◆ **Fonte**:
^^^^^^^^^^^^^^^^

Especialista destaca dilemas que homens e mulheres parecem estar longe de resolver
Será que os homens estão perto de entender melhor as mulheres e vice-versa? Se a sua resposta é sim, está enganado. Dados de uma pesquisa dão conta de que isso está muito distante de acontecer. Salvo algumas exceções daqueles casais que conseguem ser muito felizes com a intimidade que conquistaram, especialistas alertam que nunca escutaram tantas queixas de ambos os lados.
Quem responde estas questões para o caderno Light é a doutora em antropologia social e professora do Departamento de Antropologia Cultural da Universidade Federal do Rio de Janeiro (UFRJ), Mirian Goldenberg. Autora de mais de uma dezena de livros, entre os quais estão Por que homens e mulheres traem?, O Corpo como capital e Intimidade, Míriam dedicou 22 anos de sua vida acerca das inesgotáveis discussões sobre a afetividade masculina e feminina. A especialista trata com clareza e sensibilidade o assunto e alerta: “É triste ver que ainda há um abismo enorme entre os valores e significados na vida de um homem e uma mulher.”
LIGHT: Suas pesquisas sobre a construção da vida afetiva contemporânea apontam para distinções marcantes entre os universos masculino e feminino...
Mirian Goldenberg - É um fato comprovado e posso lhes assegurar com total convicção, depois de anos de pesquisa: a homossociabilidade é muito mais forte entre eles. Neste quesito as mulheres estão atrás. O que isso quer dizer? Que os homens se sentem mais relaxados e descontraídos entre os amigos. Já a maioria das mulheres prefere ficar com os namorados e maridos. Há um enorme descompasso entre os desejos e as demandas deles e delas.
LIGHT: E por qual motivo você acha que isso acontece e aumenta de proporção com o passar do tempo, em vez de diminuir?
Mirian Goldenberg - Depois do mapeamento que fizemos ficou claro que somos até hoje educados e socializados de forma muito diferentes. Meninos aprendem a jogar, competir, brincar e a provocar uns aos outros. As meninas aprendem a sonhar com príncipes e se inspirar em Barbies cor-de-rosa. Infelizmente é assim que ainda ocorre na maioria dos lugares no Brasil.
LIGHT: Pelo que entendi, você acha então que os homens continuam mais independentes?

^^^^^^^^^^^^^^^^

◆ **Listagem**:
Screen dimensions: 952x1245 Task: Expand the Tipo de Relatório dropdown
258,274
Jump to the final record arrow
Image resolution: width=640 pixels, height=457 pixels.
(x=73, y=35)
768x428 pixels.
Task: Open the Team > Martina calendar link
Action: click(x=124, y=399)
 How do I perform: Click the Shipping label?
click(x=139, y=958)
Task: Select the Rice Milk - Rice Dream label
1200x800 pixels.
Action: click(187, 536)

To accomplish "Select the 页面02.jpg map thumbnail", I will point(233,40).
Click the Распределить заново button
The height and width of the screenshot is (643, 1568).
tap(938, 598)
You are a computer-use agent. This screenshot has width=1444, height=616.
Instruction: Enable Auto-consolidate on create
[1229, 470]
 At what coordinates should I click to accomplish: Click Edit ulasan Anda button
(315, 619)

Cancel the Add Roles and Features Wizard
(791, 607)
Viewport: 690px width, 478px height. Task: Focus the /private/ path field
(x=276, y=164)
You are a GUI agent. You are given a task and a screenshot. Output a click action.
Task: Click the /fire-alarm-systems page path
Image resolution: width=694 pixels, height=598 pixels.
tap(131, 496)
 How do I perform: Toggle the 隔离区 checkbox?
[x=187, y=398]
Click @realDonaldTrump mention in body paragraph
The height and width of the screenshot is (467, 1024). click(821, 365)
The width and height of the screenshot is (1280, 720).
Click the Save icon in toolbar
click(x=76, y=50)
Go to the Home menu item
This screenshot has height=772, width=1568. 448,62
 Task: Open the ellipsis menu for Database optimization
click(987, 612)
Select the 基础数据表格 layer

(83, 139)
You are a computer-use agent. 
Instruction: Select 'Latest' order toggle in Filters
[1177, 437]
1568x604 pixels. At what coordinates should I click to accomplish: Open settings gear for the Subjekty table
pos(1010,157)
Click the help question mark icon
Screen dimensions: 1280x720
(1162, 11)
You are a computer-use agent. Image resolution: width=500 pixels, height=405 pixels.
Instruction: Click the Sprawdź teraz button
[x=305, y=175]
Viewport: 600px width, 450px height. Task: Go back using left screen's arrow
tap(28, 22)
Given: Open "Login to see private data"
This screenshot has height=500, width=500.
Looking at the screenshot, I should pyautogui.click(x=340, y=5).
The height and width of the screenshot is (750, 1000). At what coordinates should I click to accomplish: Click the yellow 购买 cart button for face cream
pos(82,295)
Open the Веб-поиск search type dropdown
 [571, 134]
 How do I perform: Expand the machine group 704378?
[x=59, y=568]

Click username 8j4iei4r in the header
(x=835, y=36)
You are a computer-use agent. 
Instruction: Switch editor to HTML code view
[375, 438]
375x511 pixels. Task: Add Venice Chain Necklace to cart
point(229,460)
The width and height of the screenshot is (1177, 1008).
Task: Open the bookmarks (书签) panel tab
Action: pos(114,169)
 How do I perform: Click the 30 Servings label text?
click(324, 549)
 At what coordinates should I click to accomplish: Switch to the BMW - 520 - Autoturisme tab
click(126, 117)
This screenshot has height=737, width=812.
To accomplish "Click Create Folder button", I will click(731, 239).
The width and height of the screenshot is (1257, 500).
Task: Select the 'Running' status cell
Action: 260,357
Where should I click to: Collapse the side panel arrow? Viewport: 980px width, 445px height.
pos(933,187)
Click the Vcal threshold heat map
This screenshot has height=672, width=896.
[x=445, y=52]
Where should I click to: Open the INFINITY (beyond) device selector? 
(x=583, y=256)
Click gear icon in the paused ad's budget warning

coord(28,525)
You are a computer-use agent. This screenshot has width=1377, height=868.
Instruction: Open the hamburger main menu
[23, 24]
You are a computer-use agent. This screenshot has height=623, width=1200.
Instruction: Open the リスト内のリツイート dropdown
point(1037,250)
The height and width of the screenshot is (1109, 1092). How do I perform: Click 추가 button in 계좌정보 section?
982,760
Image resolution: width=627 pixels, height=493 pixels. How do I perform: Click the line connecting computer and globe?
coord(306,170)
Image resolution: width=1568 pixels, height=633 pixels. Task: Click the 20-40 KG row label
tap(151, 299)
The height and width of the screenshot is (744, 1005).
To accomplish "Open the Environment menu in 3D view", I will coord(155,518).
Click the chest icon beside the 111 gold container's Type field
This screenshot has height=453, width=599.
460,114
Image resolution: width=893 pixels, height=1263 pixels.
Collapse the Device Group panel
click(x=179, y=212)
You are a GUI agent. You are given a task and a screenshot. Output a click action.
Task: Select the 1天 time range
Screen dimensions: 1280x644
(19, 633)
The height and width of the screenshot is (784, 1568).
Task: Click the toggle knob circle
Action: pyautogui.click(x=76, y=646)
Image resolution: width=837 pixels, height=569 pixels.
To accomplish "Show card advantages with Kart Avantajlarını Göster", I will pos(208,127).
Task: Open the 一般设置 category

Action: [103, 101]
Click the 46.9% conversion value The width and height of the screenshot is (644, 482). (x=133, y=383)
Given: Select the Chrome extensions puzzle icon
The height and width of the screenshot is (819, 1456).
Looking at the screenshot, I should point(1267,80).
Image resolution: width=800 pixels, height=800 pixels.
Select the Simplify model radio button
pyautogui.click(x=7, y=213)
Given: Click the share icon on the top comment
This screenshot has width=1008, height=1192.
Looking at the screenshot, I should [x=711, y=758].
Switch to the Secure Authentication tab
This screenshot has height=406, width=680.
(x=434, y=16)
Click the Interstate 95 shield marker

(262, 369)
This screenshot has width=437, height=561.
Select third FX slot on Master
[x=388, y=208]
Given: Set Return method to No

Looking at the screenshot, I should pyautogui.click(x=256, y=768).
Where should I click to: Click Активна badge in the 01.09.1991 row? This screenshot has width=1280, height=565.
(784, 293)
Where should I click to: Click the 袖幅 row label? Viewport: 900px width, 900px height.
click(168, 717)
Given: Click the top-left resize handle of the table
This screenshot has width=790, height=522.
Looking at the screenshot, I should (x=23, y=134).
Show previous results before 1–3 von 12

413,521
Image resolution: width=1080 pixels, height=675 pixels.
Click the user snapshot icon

^^^^^^^^^^^^^^^^

◆ **Exercício A**: Por favor, reescreva o trecho da entrevista sobre homens e mulheres começando em "LIGHT: Suas pesquisas" e terminando em "vez de diminuir?", substituindo "descompasso" por "desencontro".
◆ **Exercício B**: Conte as linhas da listagem que contêm a palavra "dropdown", diferenciando maiúsculas de minúsculas, e responda só com o número.

◆ **Resultado A**:
LIGHT: Suas pesquisas sobre a construção da vida afetiva contemporânea apontam para distinções marcantes entre os universos masculino e feminino...
Mirian Goldenberg - É um fato comprovado e posso lhes assegurar com total convicção, depois de anos de pesquisa: a homossociabilidade é muito mais forte entre eles. Neste quesito as mulheres estão atrás. O que isso quer dizer? Que os homens se sentem mais relaxados e descontraídos entre os amigos. Já a maioria das mulheres prefere ficar com os namorados e maridos. Há um enorme desencontro entre os desejos e as demandas deles e delas.
LIGHT: E por qual motivo você acha que isso acontece e aumenta de proporção com o passar do tempo, em vez de diminuir?

◆ **Resultado B**: 3